WHAT TO WORK ON: All of the data should be copied exactly, with the pictures left out.

[Collected data entries]
□ □ □

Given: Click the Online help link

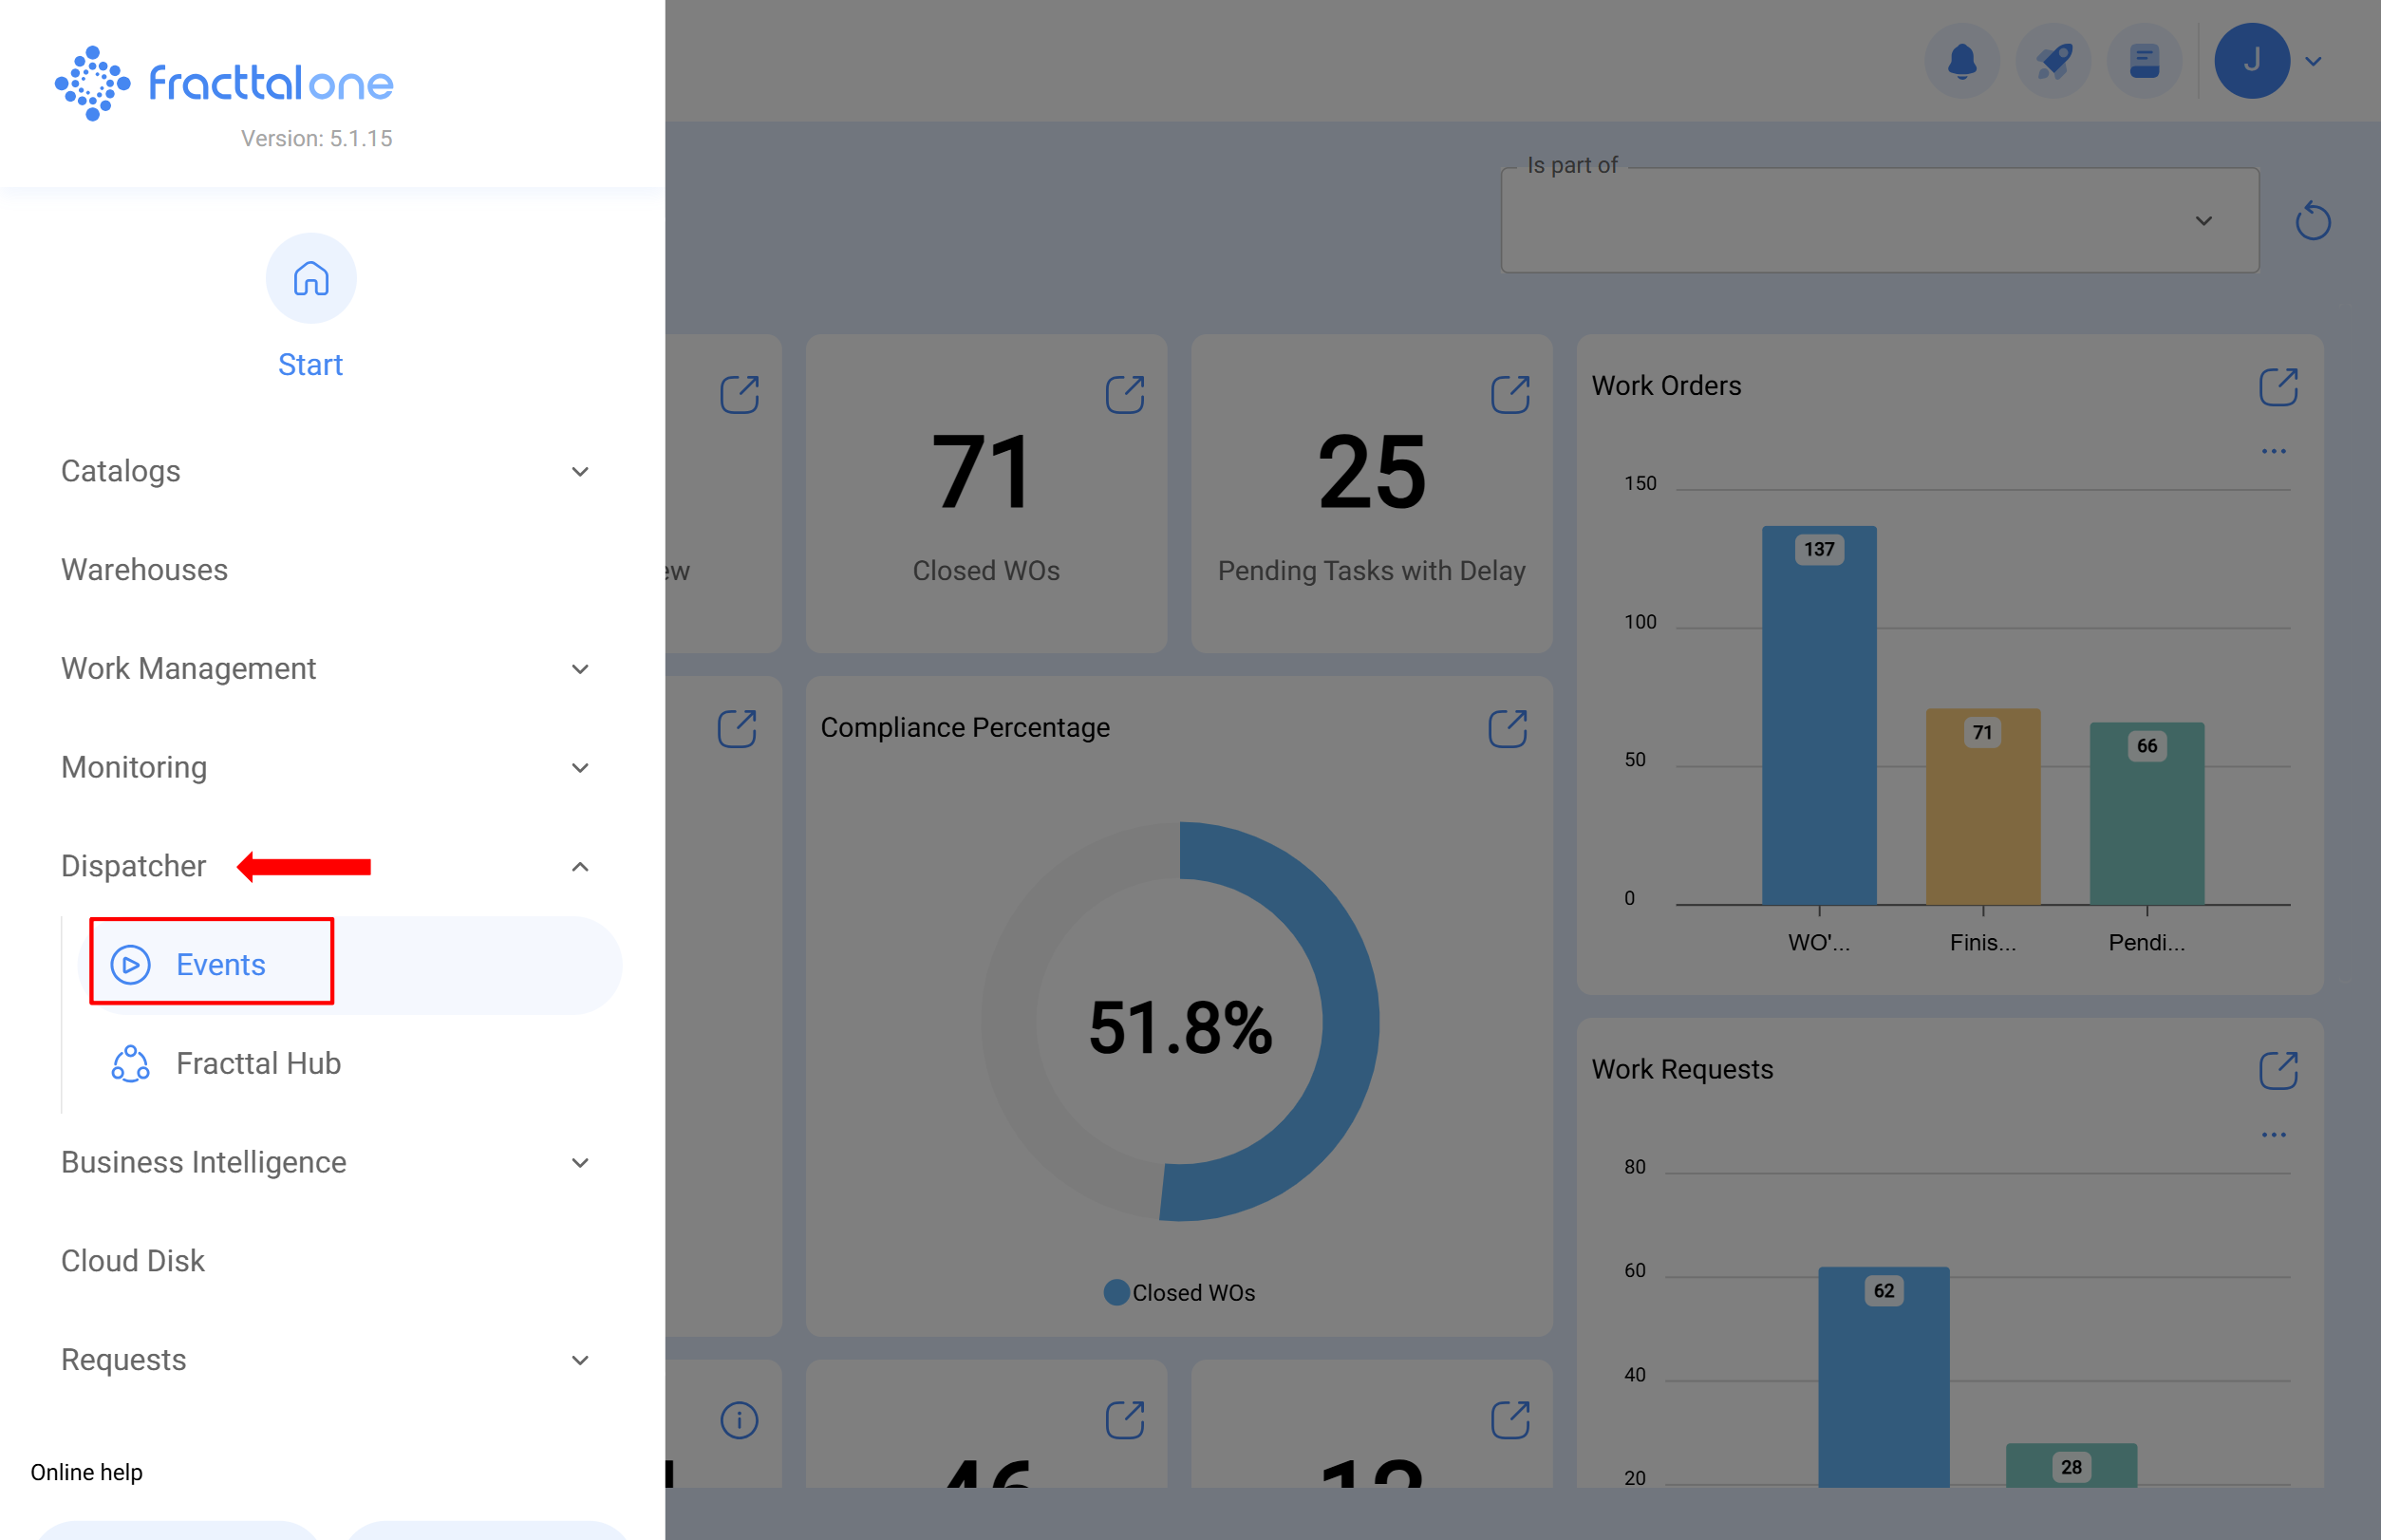Looking at the screenshot, I should point(85,1471).
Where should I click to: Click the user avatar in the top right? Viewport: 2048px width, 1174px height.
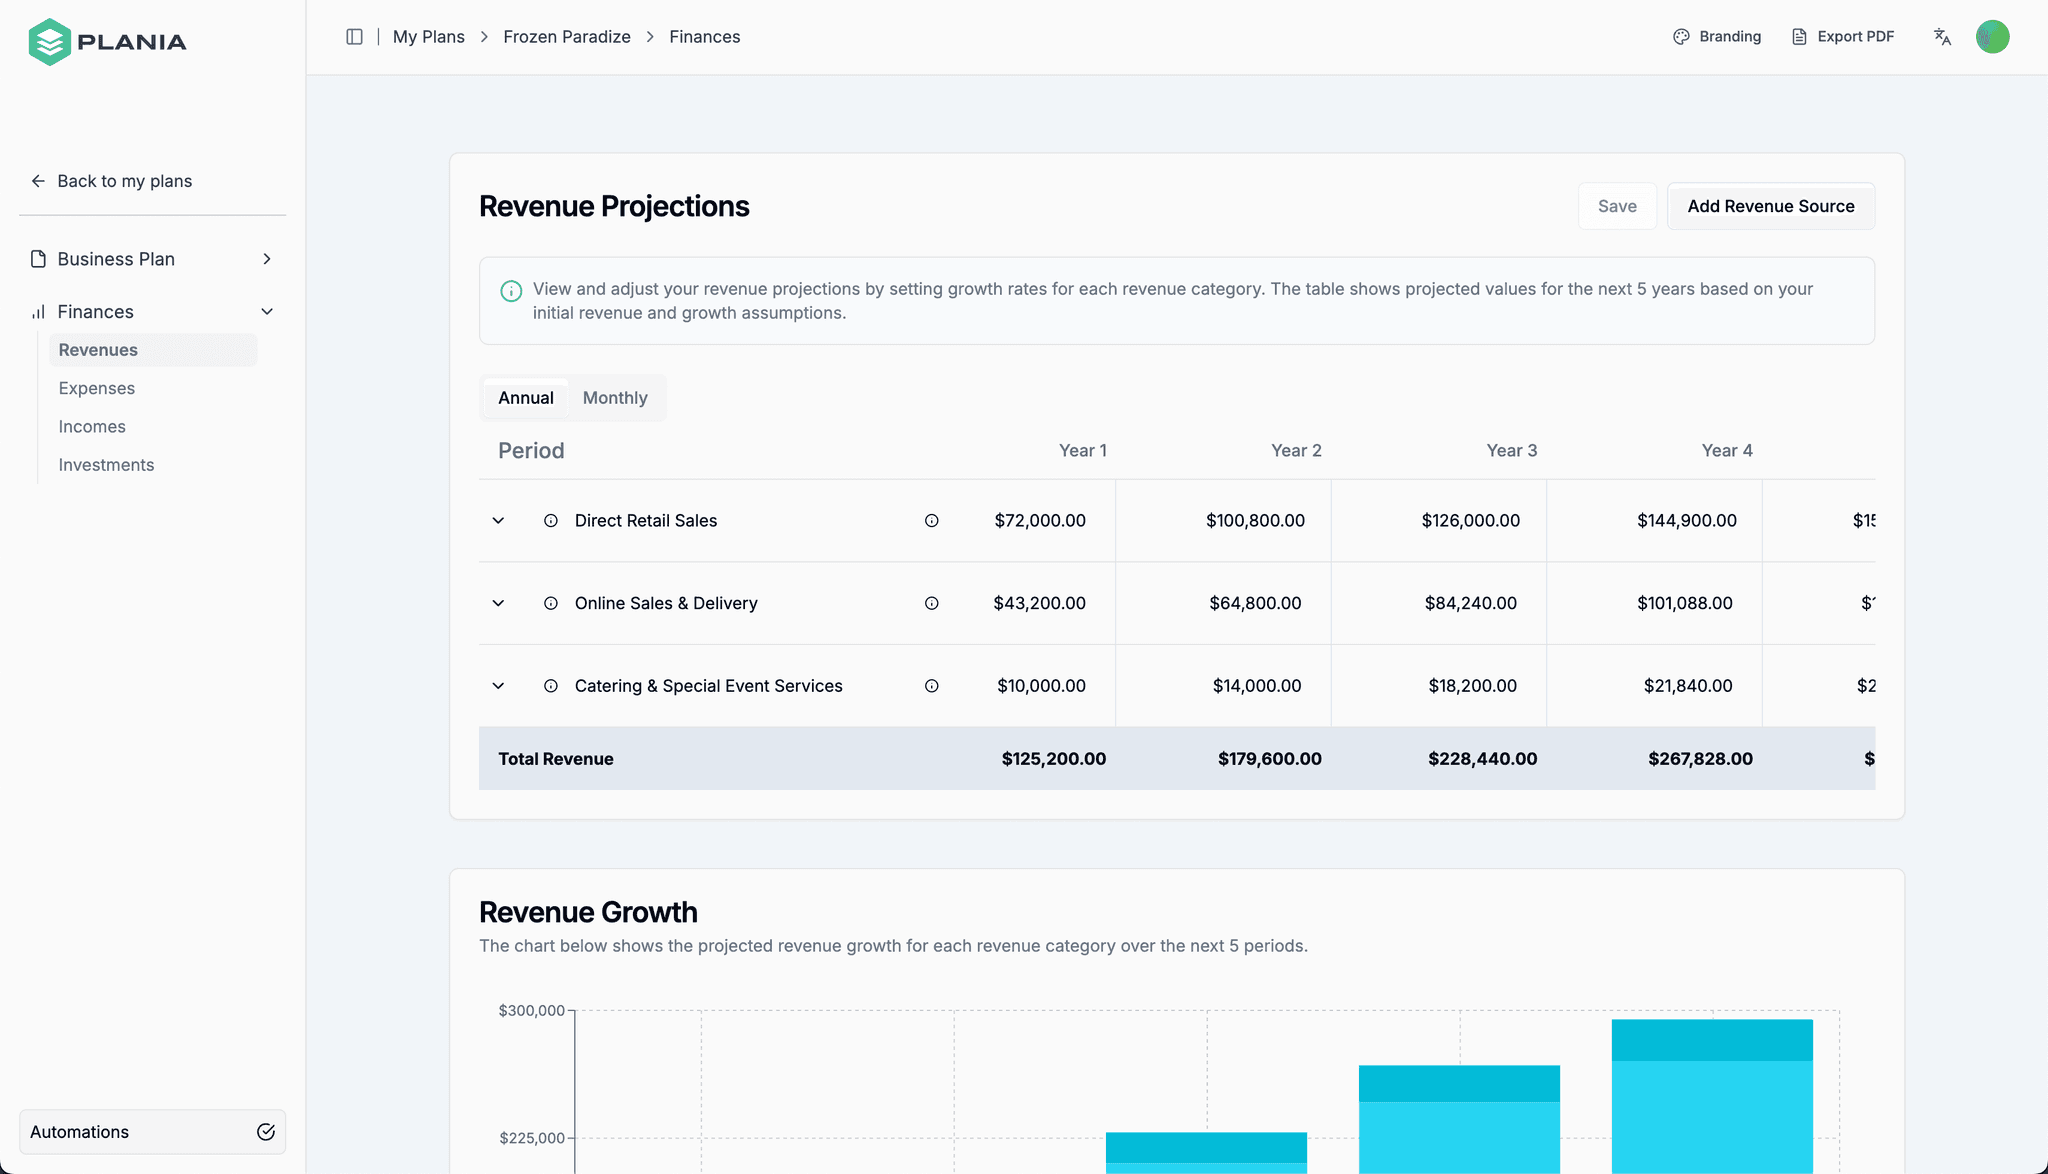[1992, 36]
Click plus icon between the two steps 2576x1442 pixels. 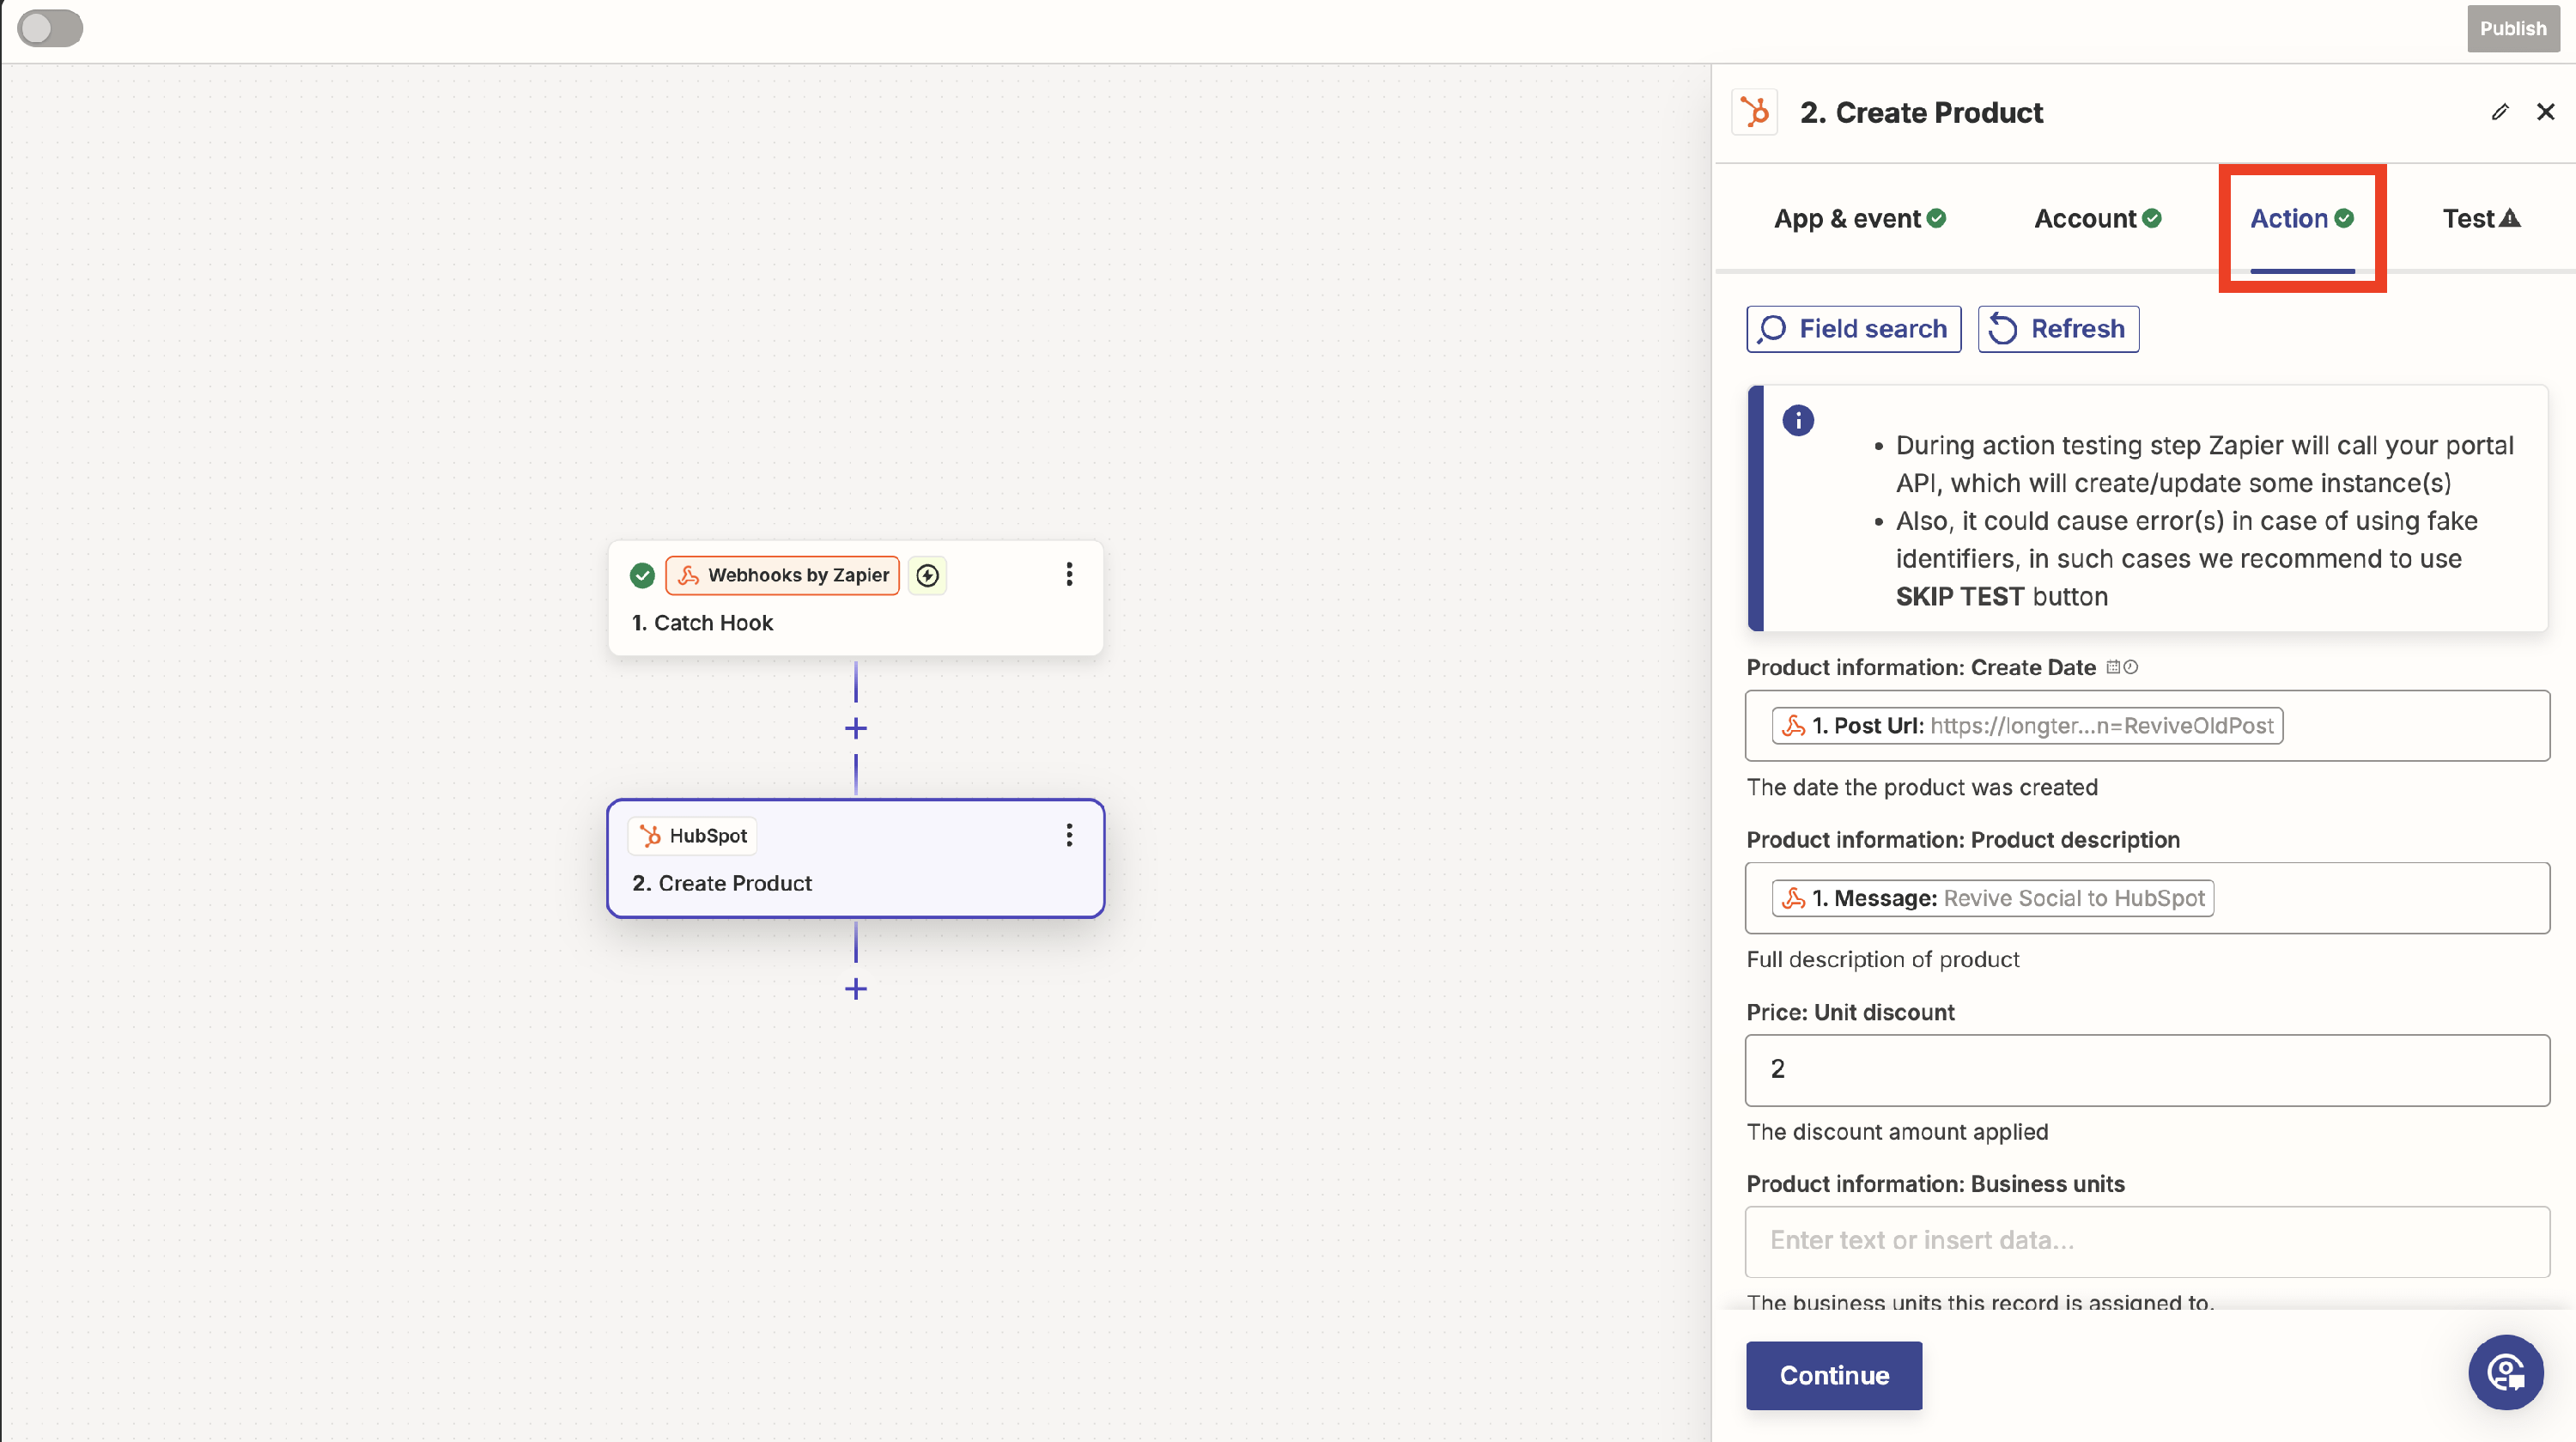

□ □ □

REPLY:
Given: Click the Online help link

Looking at the screenshot, I should point(85,1471).
Where should I click to: Click the user avatar in the top right? Viewport: 2048px width, 1174px height.
[1992, 36]
Click plus icon between the two steps 2576x1442 pixels. 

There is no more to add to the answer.